Can you copy the records starting at the very beginning and ending at the line that contains "The width and height of the screenshot is (750, 600).", changing "y-tick-label" to "y-axis-tick-label" and keeping everything else identical?

Dataset entries
▼

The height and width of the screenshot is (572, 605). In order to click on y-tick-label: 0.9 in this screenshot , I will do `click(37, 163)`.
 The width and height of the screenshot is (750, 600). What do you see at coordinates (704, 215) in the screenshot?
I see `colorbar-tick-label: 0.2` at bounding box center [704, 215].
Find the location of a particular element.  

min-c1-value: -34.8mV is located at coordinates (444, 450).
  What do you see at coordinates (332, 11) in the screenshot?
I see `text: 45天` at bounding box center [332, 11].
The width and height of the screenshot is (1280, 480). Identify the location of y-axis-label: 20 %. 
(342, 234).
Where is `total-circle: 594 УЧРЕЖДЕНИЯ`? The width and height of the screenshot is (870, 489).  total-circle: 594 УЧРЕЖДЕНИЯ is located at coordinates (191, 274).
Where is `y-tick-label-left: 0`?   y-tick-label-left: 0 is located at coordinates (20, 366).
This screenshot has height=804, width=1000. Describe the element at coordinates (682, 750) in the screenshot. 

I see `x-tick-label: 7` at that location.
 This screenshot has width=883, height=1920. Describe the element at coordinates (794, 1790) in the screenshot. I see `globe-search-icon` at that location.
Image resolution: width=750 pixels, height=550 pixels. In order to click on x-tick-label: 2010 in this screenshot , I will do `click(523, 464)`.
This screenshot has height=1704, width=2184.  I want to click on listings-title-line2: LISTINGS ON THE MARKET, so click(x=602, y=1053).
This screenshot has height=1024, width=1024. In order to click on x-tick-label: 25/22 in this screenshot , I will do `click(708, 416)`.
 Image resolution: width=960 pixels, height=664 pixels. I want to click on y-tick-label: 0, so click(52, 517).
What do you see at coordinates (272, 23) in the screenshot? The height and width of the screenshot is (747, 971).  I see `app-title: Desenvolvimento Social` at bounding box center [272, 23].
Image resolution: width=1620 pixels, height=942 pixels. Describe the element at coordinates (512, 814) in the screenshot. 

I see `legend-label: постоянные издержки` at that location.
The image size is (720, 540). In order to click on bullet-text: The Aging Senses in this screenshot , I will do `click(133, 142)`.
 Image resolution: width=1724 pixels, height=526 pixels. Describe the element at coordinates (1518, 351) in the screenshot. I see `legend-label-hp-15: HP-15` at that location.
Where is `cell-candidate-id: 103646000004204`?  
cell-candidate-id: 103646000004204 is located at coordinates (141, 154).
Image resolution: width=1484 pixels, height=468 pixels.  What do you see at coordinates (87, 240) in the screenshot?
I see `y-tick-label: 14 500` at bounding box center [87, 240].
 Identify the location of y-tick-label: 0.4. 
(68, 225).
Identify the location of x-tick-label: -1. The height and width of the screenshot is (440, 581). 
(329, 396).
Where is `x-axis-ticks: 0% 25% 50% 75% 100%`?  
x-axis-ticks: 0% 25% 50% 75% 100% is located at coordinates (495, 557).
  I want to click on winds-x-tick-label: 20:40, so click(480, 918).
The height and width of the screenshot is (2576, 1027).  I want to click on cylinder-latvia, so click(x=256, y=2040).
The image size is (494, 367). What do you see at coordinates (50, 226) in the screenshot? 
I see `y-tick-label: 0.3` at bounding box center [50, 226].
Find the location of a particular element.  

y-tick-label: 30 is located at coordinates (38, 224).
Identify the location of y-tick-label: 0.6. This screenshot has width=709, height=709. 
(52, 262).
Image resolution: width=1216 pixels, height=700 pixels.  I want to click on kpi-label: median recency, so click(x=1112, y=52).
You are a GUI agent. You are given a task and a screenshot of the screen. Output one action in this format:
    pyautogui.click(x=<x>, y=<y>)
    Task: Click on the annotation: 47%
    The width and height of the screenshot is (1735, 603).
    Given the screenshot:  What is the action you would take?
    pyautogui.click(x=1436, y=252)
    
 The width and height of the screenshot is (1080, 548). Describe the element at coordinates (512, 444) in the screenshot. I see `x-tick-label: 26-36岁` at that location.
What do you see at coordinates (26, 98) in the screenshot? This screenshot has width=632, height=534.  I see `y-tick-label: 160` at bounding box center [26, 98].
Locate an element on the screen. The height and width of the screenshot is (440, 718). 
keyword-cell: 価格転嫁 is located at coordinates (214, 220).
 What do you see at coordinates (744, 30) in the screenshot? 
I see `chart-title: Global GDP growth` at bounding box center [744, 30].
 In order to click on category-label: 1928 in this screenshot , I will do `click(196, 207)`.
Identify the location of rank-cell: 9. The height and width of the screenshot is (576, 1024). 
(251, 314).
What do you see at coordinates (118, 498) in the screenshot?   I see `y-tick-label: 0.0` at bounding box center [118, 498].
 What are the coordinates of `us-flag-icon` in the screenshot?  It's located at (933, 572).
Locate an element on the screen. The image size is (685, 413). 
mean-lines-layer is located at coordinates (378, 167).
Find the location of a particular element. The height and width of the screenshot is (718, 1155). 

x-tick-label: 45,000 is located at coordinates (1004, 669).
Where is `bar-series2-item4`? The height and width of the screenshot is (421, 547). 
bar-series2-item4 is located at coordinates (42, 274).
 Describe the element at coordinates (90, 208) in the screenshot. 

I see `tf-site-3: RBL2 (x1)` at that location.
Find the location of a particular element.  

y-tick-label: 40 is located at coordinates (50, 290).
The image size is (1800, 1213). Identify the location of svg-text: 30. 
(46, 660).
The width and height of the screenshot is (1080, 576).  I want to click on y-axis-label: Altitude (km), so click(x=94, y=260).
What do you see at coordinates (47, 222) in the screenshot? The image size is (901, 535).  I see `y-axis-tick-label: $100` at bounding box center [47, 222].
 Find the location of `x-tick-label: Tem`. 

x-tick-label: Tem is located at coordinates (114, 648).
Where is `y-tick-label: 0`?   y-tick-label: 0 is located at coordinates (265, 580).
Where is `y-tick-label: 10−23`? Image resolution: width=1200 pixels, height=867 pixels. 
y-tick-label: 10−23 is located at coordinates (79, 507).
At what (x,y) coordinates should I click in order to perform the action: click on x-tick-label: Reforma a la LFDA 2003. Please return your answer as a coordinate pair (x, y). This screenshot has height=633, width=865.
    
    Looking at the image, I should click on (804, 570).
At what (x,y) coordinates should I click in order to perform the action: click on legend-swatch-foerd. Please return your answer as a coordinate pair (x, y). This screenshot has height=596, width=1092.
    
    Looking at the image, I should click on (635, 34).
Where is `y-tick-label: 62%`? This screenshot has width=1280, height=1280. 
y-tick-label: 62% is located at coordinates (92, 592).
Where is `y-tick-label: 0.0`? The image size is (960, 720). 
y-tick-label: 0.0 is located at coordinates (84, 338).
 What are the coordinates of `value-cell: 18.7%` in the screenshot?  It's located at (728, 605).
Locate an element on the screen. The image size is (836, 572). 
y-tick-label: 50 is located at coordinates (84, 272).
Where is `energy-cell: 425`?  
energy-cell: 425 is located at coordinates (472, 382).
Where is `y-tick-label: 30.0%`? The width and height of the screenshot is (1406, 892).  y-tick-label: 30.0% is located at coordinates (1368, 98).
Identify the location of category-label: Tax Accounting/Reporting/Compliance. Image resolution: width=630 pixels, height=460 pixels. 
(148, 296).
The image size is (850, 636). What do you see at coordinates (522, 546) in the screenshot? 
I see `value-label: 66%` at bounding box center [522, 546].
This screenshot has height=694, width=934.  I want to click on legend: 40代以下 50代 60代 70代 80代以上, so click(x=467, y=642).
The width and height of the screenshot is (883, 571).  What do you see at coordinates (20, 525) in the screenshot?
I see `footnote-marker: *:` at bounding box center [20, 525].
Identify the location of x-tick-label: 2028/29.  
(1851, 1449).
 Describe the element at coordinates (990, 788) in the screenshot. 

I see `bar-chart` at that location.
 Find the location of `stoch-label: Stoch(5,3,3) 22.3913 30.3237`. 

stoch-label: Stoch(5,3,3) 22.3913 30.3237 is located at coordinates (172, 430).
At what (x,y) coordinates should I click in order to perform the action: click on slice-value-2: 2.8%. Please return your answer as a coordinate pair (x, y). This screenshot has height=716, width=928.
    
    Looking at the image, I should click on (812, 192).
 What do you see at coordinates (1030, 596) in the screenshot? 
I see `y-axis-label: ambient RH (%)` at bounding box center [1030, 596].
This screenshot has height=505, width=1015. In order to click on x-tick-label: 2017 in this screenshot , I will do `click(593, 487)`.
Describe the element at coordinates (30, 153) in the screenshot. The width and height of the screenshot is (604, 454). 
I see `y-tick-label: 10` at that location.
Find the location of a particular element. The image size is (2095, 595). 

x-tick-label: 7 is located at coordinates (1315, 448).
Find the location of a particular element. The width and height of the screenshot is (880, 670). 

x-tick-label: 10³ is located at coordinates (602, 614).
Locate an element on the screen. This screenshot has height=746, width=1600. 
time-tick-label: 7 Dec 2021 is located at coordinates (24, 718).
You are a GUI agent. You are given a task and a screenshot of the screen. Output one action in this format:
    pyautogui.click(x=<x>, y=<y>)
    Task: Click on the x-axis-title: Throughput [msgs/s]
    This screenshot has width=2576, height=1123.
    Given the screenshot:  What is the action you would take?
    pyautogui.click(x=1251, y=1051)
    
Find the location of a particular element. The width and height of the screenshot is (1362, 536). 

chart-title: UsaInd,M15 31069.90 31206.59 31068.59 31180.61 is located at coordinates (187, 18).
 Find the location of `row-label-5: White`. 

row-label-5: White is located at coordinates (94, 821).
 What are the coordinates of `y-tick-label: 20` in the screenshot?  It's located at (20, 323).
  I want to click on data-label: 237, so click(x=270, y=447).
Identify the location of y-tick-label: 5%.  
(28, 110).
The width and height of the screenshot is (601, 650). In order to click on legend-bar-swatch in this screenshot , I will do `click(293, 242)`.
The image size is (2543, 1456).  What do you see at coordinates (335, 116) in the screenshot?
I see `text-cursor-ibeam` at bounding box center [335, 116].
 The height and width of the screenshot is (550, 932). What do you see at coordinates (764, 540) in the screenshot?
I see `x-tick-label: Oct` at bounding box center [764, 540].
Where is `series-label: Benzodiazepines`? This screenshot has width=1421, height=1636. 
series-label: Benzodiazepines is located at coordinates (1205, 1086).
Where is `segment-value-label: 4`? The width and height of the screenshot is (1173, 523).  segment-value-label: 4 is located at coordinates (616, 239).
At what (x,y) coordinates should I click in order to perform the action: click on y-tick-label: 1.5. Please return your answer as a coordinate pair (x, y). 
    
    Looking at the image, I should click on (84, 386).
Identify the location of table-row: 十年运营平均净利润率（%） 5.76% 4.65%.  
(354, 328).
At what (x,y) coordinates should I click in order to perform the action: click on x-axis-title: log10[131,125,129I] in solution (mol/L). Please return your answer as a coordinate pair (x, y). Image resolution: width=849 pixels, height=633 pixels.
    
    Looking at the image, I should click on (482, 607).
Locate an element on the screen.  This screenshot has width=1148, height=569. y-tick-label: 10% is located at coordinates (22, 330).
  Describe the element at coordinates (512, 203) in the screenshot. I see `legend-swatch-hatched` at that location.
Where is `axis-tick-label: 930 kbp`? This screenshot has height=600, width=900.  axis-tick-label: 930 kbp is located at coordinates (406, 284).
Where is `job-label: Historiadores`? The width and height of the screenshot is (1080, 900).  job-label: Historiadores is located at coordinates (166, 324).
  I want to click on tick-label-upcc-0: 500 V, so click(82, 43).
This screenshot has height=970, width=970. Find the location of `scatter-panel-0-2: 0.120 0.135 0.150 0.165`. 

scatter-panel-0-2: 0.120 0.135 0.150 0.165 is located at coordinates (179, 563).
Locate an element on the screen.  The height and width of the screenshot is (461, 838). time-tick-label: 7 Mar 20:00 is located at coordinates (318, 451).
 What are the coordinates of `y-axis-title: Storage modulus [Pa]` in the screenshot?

▲

• _Result for this task_
The height and width of the screenshot is (572, 605). In order to click on y-axis-tick-label: 0.9 in this screenshot , I will do `click(37, 163)`.
 The width and height of the screenshot is (750, 600). What do you see at coordinates (704, 215) in the screenshot?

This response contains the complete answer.